Trazodone and mirtazapine: A possible opioid involvement in their use (at low dose) for sleep?
Introduction
Insomnia is a non-pathognomonic condition characterized by actual or perceived poor sleep quantity or quality. It may present in the forms of ‘initial insomnia’ (delayed sleep onset), ‘middle insomnia’ (nocturnal awakenings with difficulty returning to sleep), ‘early morning wakening’ (waking too early, and not feeling rested despite adequate sleep hours), or a combination of the above. Insomnia of any form may lead to distress and subjective impairment in the daytime [1], hence is important to address as it affects patients both psychologically and cognitively leading to poor quality of life and impediment on the way to recovery throughout recovery.

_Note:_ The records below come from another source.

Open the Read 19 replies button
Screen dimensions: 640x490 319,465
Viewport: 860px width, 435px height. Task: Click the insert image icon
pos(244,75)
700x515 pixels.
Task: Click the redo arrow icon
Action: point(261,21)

Hypno-sedative benzodiazepines such as triazolam and brotizolam substituted the unsafe (first generation) barbiturates, as the treatment of choice for short-term insomnia for many years [2]. But due to their own association with adverse effects such as rebound insomnia, withdrawal and dependency [3], a third-generation class of drugs has been developed: the non-benzodiazepine ‘Z compounds’. When introduced, these drugs were considered to have a reduced abuse potential and propensity to tolerance and withdrawal due to improved pharmacokinetics [4], [5], [6], [7] (for a review see [8]). However, despite such expectations, large levels of cases of misuse, abuse, dependence and death involving Z-drugs have been reported over the last two decades [9], [10], [11].

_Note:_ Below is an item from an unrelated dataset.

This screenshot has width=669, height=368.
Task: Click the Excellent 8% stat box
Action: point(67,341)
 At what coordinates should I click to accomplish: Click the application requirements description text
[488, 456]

In a previous study (in mice) we have found zolpidem (one of the hypnotics ‘Z compounds’) to induce a weak, biphasic dose-dependent antinociceptive effect, antagonized primarily by the non-selective opioid antagonist naloxone and by the alpha-2 (noradrenergic) antagonist yohimbine. The weak antinociceptive effect of zolpidem was evident only at very high doses, far beyond those used clinically to induce sleep [12].
For decades, some antidepressants have been prescribed for long-term treatment of insomnia in chronic-insomnia patients, and in patients with addictive disorders, in order to prevent the possible development of tolerance, dependence and addiction to benzodiazepines or the ‘z-compounds’. This practice is widespread, even though none of these medications is licensed for insomnia and the evidence for their efficacy is unclear (for review, see [13]). Among the most frequently prescribed antidepressants (at a very low, non-therapeutic dose) for sleep is trazodone, found in the Cochrane Review [13] to have a moderate improvement in subjective sleep outcomes over placebo, and little or no difference in objective sleep efficiency measured with polysomnography [13]. Another “popular” antidepressant (also prescribed at subtherapeutic antidepressant dose) is mirtazapine (not evaluated in the Cochrane review).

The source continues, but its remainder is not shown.